Linda Villarosa grew up in a high-achieving Black family in a mostly white suburb of Denver. When she began writing about Black women’s health for Essence in the mid-1980s, her articles were all about self-help and self-improvement, based on the assumption that poverty and poor education were the reasons for detrimental health conditions among Black people.

But then she discovered that well-educated, upper-middle-class Black women were also having underweight babies and higher rates of maternal death than white women. She found herself wondering, “Why is the current Black-white disparity in both maternal and infant mortality widest at the upper levels of education? And what was it about our health-care system that exacerbated this problem?”

Under the Skin: The Hidden Toll of Racism on American Lives and the Health of Our Nation answers these questions and many more. In one of the most interesting chapters, Villarosa writes about “weathering,” a concept developed by Dr. Arline Geronimus, a professor at the University of Michigan School of Public Health. Weathering is the idea that “high-effort coping from fighting against racism leads to chronic stress that can trigger premature aging and poor health outcomes.” It draws the throughline from systemic failure to a harmful bodily response.

Villarosa, who now writes for The New York Times Magazine, explores many more aspects of American prejudice and health in this book.
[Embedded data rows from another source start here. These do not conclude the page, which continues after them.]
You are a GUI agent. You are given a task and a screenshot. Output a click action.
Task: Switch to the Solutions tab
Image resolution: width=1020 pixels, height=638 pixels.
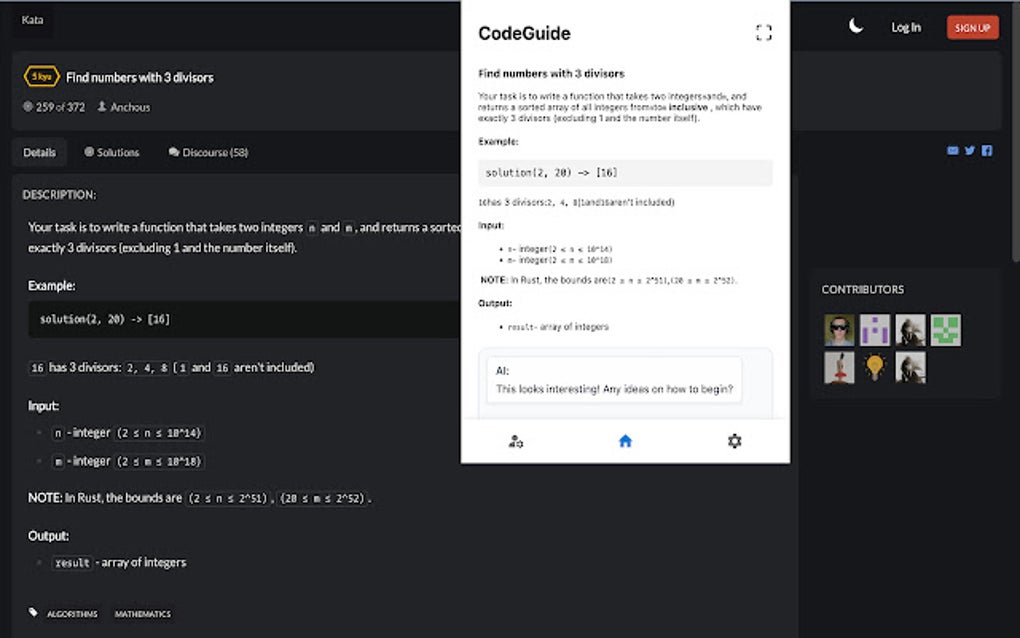[111, 152]

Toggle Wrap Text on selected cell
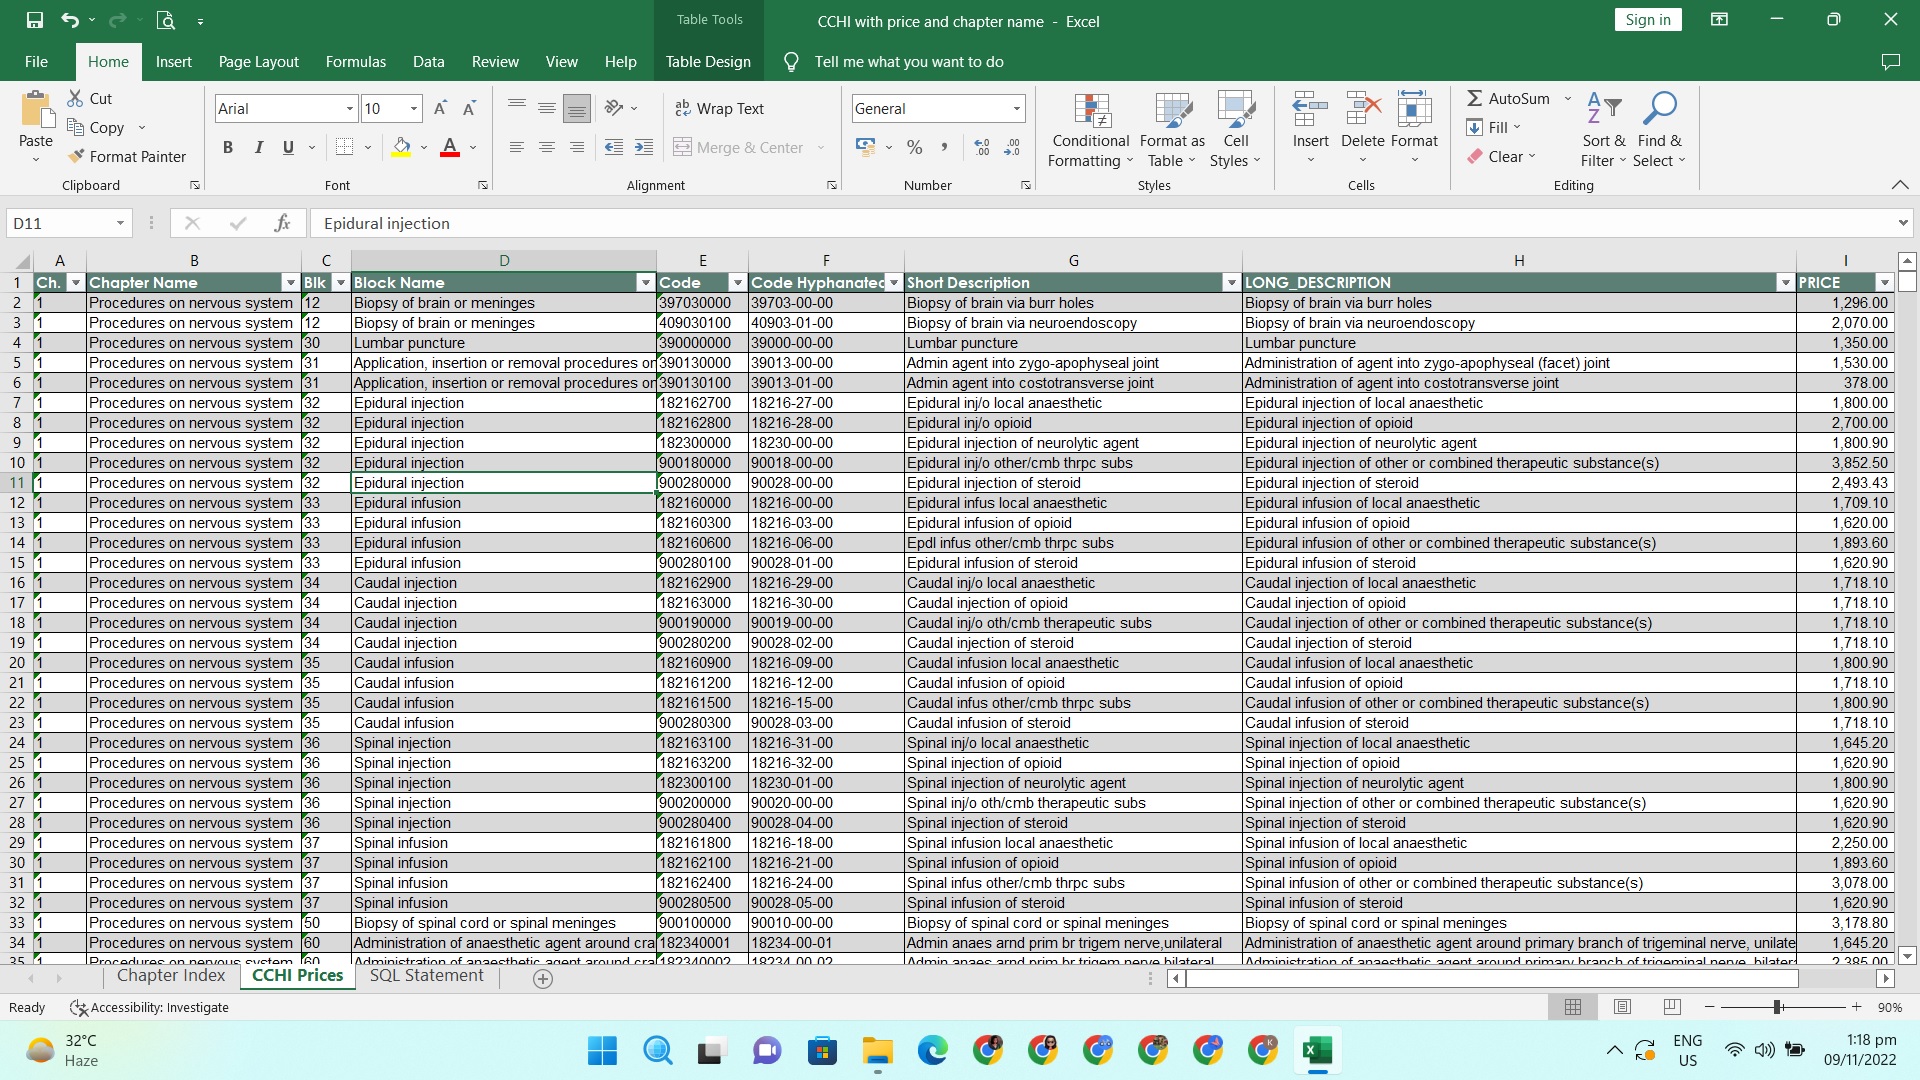pos(719,108)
In a chapter recounting a visit to Appalachia to write about the addiction crisis among poor white people, she suggests that many of these people suffer from the debilitating effects of class discrimination, with similarly negative health repercussions. She examines myths about Black genetics—that Black people are less sensitive to pain than whites, for example—that persist within the medical community to the detriment of Black Americans. She looks at how racism in housing forces many Black families into environmentally hostile neighborhoods. And, based on her reporting, she offers several ideas for improving community health that she believes will change American health care for the better.
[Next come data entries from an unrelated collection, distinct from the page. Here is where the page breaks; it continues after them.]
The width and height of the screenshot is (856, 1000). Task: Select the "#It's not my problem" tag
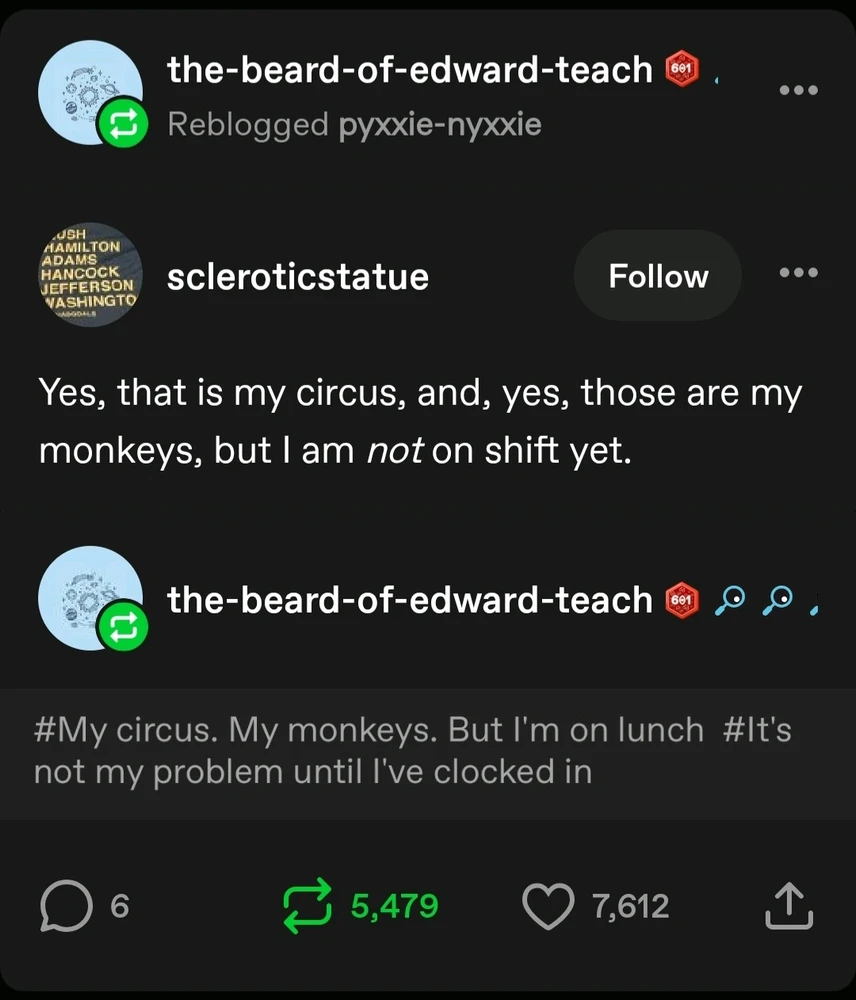(312, 771)
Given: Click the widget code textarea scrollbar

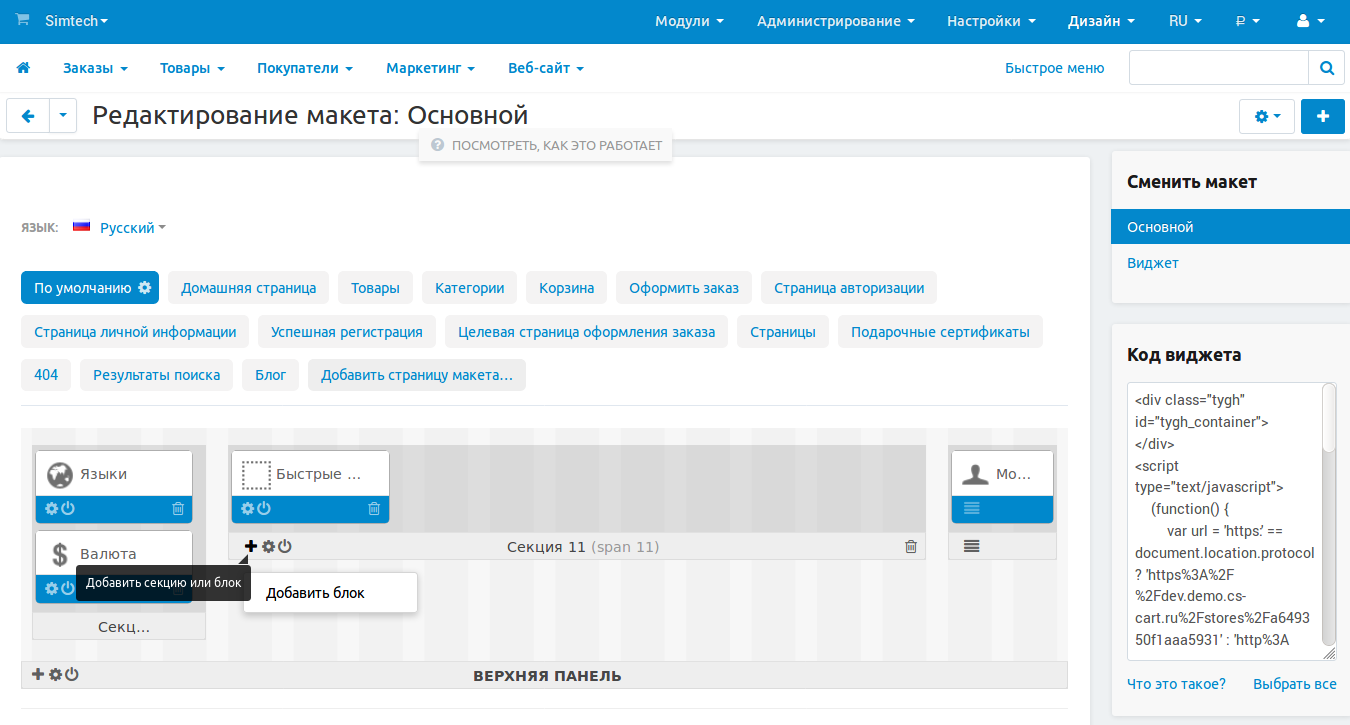Looking at the screenshot, I should [x=1328, y=420].
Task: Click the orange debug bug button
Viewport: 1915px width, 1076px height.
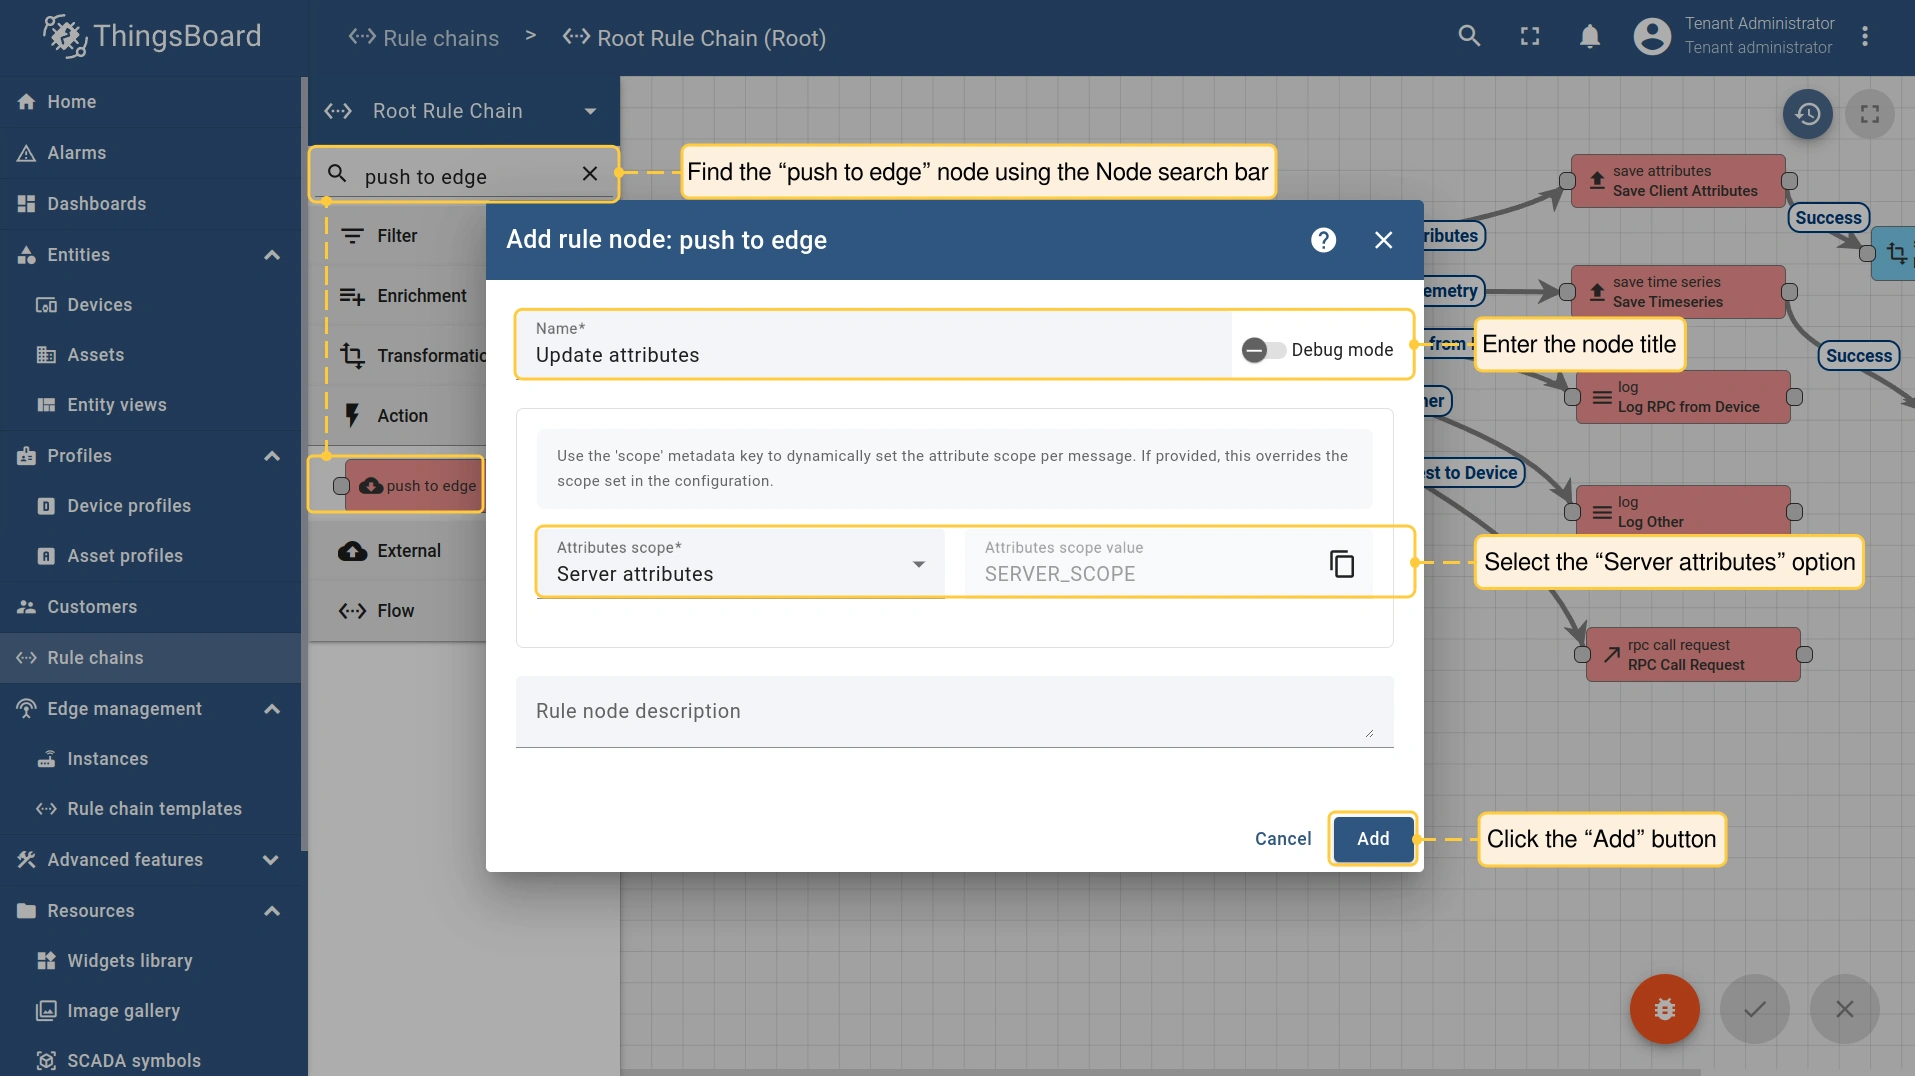Action: pos(1664,1009)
Under the Skin is wonderfully written. It’s not an inaccessible academic work or a polemic. Rather, its points are made amid moving narratives of real people’s experiences. The book also serves as a stake in the ground for Villarosa as she powerfully discloses what years of reporting have led her to understand: “The something that is making Black Americans sicker is not race per se, or the lack of money, education, information, and access to health services that can be tied to being Black in America. It is also not genes or something inherently wrong or inferior about the Black body. The something is racism.”